Follow TV Tropes


Headscratchers / For the Man Who Has Everything

Go To

  • A bit minor, but it's a little surprising that Superman isn't spending his birthday with his parents.
    • Countered by Fridge Brilliance when you remember that Superman could easily spend part of the day with his parents and part of the day at the Fortress. It's not like he has a long commute.
    • In regards to the comic version, if we're talking about the Kents, it was Pre-Crisis on Infinite Earths. Jonathan and Martha Kent died shortly before Clark went to college Pre-Crisis.
      • Pre-Flashpoint, a flashback in Green Lantern Corps (vol. 2) #24 showed a similar scenario of the story. Suggesting it was restored in Post-Infinite Crisis continuity. So Superman could indeed spent part of his birthday with his parents before going to his Fortress. If so, that would leave the question of how Mongul escaped from his Black Mercy-induced fantasy (since he enjoyed it so much to think it's too good to be true), let alone escape from the black hole Superman dropped him in.
    • And for the animated one, there's also the element of Fridge Brilliance that since the Black Mercy attacked Clark while he was in the Fortress, surrounded by memorabilia of his Kryptonian heritage, it's no wonder that he dreamt of life on Krypton.
  • So, why didn't Mongul kill Superman after using the black mercy on him, it seems pretty careless of him to assume that nobody would show up and remove it.
    • He probably did knew, but he just didn't care.
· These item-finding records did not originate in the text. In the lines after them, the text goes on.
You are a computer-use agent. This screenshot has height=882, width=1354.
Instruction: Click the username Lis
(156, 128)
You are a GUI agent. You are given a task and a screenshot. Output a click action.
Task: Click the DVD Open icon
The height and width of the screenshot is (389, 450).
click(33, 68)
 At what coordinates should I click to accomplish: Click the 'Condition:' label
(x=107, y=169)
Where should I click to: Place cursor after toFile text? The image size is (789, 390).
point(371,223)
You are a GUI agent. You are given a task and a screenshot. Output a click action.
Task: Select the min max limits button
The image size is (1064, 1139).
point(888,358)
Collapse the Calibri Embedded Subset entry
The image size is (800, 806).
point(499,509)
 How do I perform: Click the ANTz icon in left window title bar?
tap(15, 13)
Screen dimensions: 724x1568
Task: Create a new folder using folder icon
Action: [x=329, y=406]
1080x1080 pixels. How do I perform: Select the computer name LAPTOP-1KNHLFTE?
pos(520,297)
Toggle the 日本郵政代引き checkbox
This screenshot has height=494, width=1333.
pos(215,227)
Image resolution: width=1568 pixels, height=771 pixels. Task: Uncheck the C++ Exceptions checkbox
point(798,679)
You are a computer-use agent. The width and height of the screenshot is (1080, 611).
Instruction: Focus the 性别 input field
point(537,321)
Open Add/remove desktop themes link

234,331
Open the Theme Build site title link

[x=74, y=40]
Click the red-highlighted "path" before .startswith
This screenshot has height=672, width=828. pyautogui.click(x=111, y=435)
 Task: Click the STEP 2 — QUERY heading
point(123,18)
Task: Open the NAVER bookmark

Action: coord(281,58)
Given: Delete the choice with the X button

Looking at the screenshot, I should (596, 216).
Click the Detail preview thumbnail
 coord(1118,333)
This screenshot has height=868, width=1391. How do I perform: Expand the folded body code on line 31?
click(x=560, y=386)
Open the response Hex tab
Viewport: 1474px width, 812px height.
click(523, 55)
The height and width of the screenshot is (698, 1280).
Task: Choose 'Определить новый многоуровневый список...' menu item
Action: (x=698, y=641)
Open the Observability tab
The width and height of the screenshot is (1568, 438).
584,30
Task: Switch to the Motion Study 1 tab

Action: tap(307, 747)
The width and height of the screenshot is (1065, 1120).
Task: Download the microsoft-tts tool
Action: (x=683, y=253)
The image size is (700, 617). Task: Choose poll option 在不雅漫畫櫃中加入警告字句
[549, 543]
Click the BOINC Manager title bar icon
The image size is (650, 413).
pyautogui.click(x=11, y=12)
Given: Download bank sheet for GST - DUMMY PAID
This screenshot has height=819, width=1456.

I mean, he hardly came of as the most humble person ever, he probably just thought he would kick their asses and get a chance to talk about how clever he is.
    • Another possibility would for Mongul to keep Superman in his suspended happy land while he conquers the Earth, then bring Superman out of his happy world into a burning wasteland as a trophy, caught in despair for the two worlds he has lost.
    • Mongul explains it in Justice League Unlimited: he wanted Superman to suffer from having the Black Mercy removed.
    Superman: Do you have any idea what you did to me?
    Mongul: I fashioned a prison you couldn't leave without sacrificing your heart's desire. It must have been like tearing off your own arm.
    • If Superman doesn't get out of the fantasy, then Mongul has a handy little Superman trophy he can show off and gloat with towards everyone he's conquering. Besides, what's the point of imprisoning someone in an inescapable fantasy prison if you're just gonna kill them seconds later? Might as well enjoy it for a while.
    • And perhaps Mongul attempting to kill Supes would cause the Black Mercy to falter. Why fight Superman when you can just take him out of the way? Besides, in the comic version, nothing could rip it off without Mongul's special gauntlets. Only the animated version had the "I Know You're in There Somewhere" Fight trope.
      • It does seem to be implied in the comic book version that the fact that Superman's supposedly perfect dream-life becomes increasingly dystopian and unpleasant is his mind's way of fighting against and rejecting the dream; it's possible that had it been left long enough, he could have eventually fought his way out of it.
  • This may have been covered before, but why does the "perfect world" of Superman have a bitter Jor El, a hospitalized Kara, a still stolen Kandor, etc? I guess the Black Mercy does not do a pretty good job then.
    • It's hinted that the imperfections in the supposed perfect world that the Black Mercy creates for Superman are in fact a result of his mind fighting to return to reality. He is Superman, after all; he's superpowered and never gives up. Had it been anyone else, it likely would have been absolutely perfect, but it comes across a being who's just too powerful for it.